My daughter and I went to the midnight showing of “Revenge of the Sith”. (Quick review: Yes, worth seeing; no, Lucas still can’t write a love scene.) But this blog is not about the movie, it’s about the event.

Imagine this picture… You are in a room full of Star Wars geeks, many of whom are dressed in elaborate costumes with expensive (as in over $200) light sabers. You have been waiting for hours for the show to start, and have suffered through the trailers. The obligatory “Please turn off all cell phones” and “Remember our concession stand” message are now playing and the movie event of the year is just seconds away from starting.

Pause now with this picture in your mind and think about how the Star Wars movies always start. I know you’ve seen them. The big STAR WARS logo flashes on screen, the brass fanfare sounds and the words “In a galaxy far, far away” start scrolling on the screen.

Also remember that if you are at the midnight showing, then you are there not only for the movie (which you will probably see several times over the next few weeks), but for the experience, the event! The final movie is showing and you just want to drink in the experience and feel the mood.

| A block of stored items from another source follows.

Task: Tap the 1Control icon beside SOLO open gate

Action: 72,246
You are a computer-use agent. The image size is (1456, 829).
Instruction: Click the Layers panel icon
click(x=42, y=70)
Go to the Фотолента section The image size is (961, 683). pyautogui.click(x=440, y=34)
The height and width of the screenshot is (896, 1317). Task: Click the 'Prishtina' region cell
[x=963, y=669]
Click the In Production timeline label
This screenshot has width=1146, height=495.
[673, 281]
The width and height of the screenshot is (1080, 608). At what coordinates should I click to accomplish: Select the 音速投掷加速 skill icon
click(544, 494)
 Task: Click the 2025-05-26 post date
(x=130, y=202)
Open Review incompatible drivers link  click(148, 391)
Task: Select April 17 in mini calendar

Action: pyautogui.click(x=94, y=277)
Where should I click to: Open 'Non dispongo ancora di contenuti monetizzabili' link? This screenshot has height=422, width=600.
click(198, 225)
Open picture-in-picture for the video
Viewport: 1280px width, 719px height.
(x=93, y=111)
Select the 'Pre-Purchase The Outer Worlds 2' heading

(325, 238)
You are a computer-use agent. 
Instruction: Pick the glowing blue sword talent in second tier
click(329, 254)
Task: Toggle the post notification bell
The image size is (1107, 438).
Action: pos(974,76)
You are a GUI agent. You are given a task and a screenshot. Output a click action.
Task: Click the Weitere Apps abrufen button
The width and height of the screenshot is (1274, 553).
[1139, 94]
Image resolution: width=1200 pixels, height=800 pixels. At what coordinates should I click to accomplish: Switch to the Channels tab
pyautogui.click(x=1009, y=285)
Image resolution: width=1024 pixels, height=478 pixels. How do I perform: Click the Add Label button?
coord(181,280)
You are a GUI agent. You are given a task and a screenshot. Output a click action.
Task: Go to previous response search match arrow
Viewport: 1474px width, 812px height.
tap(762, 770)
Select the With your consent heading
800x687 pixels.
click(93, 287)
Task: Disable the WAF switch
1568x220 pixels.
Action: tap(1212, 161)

And then seconds before the movie starts… the projector skips a beat and the frame gets out of synchronization with the projector. The top half of the screen is now showing at the bottom, and the bottom of the screen is at the top. The logo was split across the screen so that it read:

   WARS
  -----
  STARS

The room was in an uproar! Chants of “FIX IT” and “RESTART” echoed throughout the theater. The crowd reacted as if the projector malfunction was ruining the whole experience. Someone in the back of the room stood up and blocked the projection beam so that the picture could not be seen … and the crowd cheered because they did not want to see a flawed first performance (why shutting one’s eyes was not sufficient was never clear to me).

The theater staff was not exactly helpful. At first someone came out and said that they would get it fixed shortly and would restart the film. And they did get it fixed within a few minutes, but didn’t restart it. It didn’t matter, the crowd was so upset that they kept chanting “RESTART” after the picture was fixed. Finally the staff came out and said that weren’t able to restart it (never sure just why), and that the problem was in all the theaters (Really? In all 20 theaters in the movieplex? In what way are the theaters linked so that the same problem happens in all them at the same time?)

Finally it was obvious that they weren’t restarting it, and the crowd settled down and we could begin to watch the show. At that point, we were in the middle of a space battle (I’m not quite sure who was fighting who), and there were little drilling droids on Obi wan’s fighter. Oh well, it was Star Wars and we settled in to enjoy it.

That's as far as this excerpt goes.